2) alkali cleaning: be immersed in by pending workpiece in thermostat water bath and keep 60 DEG C, embathe 15-20min, alkaline wash is the Na of 50g/L
2pO
4, 50g/L Na
2cO
3, and the N of 20g/L
2siO
3mixing solutions, pH value is 7, and thermostat water bath maintains the temperature at 60 DEG C of effects, time about 15-20min;
3) pickling: pickle solution used is the H of 150mL/L
2sO
4, 50mL/L the mixing solutions of trolamine of HF and 30mL/L, control temperature is at about 25 DEG C, and pickling time is about 2min;
4) wash: first clean with deionized water rinsing, but still remain acid solution at body surface especially surface concave, aperture position, easily again get rusty, need to carry out neutralizing treatment after water washing, the sodium carbonate solution of main use 20-40g/L, process 1-2min, then carry out secondary deionized water flushing, cold wind dries up rear stand-by;
Described bonderizing comprises: use acidproof brush directly will prepare gained Phosphating Solution even brushing one deck phosphatization liquid film on workpiece according to the claims 1 method, or use spray gun to spray one deck phosphatization liquid film, or carry out immersion treatment, then dry, the phosphatize phosphate coat compact crystallization that workpiece surface is formed, phosphatization surface without dust, highlight phenomenon generation, rete itself, without fragility, namely reaches processing requirement.
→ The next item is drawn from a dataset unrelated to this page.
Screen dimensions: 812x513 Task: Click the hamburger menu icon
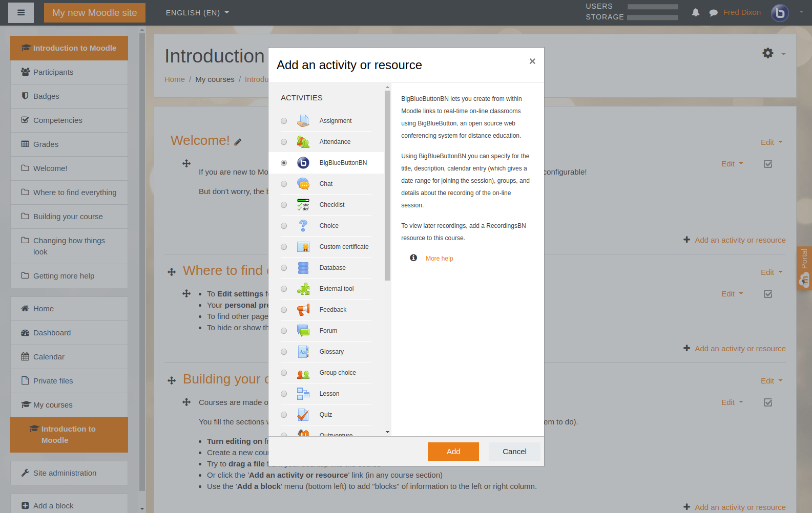tap(21, 13)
Compared with prior art, the advantage of Phosphating Solution of the present invention is, have that film forming is quick, film adhesion is strong, solidity to corrosion is good, undertaken operating by brushing or spray, simple to operate, low cost and other advantages, the Phosphating Solution of this preparation not only decreases Phosphating Solution sediment, ensures the quality of phosphatize phosphate coat, and even film layer is fine and smooth, applied range model, cost is low, easy to use, is conducive to suitability for industrialized production.
Embodiment
Following examples for illustration of the present invention, but are not used for limiting the scope of the invention.
The raw material composition of described Zinc phosphating solution is by weight: primary zinc phosphate 80-150 part, zinc oxide 20-40 part, phosphoric acid nitric acid mixed solution 15-40 part, nitrocalcite 10-30 part, manganous carbonate 2-5 part, Sodium Silicofluoride 2-4 part, oxammonium sulfate 1-4 part, triazole compounds 3-6 part, Trisodium Citrate 2-3 part, polyphosphoric acid salt 5-15 part, Sodium Fluoride 1-3 part, ammonium peroxydisulfate 1-2 part, Sodium orthomolybdate 5-10 part, vulkacit H 1-3 part, ring Trisodium trimetaphosphate 3-5 part, single nickel salt 2-4 part.
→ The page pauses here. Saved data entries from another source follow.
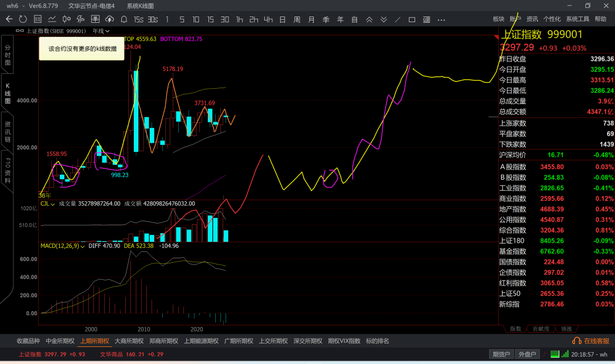Click the 期货户 button
Viewport: 615px width, 364px height.
[x=501, y=354]
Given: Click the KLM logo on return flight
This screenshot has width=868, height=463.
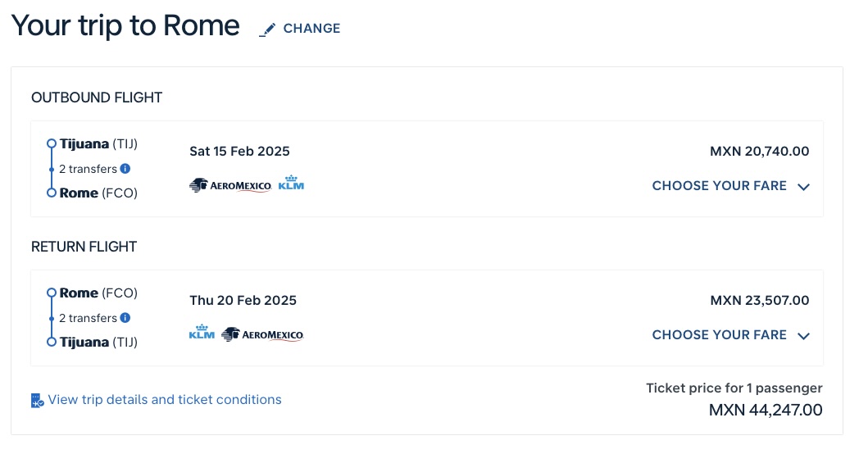Looking at the screenshot, I should pyautogui.click(x=202, y=334).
Its preparation method is: first zinc oxide 20-40 part dissolved completely by suitable quantity of water in acid-resistant container or Phosphating Slot, add the continuation of phosphoric acid nitric acid mixed solution 15-40 part after abundant stirring again to stir, be heated to 100-120 DEG C of insulation fully react for 2 hours, primary zinc phosphate 80-150 part is added after fully reacting, nitrocalcite 10-30 part, manganous carbonate 2-5 part, Sodium Silicofluoride 2-4 part, oxammonium sulfate 1-4 part, triazole compounds 3-6 part, Sodium Fluoride 1-3 part, ammonium peroxydisulfate 1-2 part, Sodium orthomolybdate 5-10 part, vulkacit H 1-3 part, ring Trisodium trimetaphosphate 3-5 part, single nickel salt 2-4 part stirs, finally add polyphosphoric acid salt 10-15 part, Trisodium Citrate 2-3 part, and then add suitable quantity of water carry out pH value adjustment stir after.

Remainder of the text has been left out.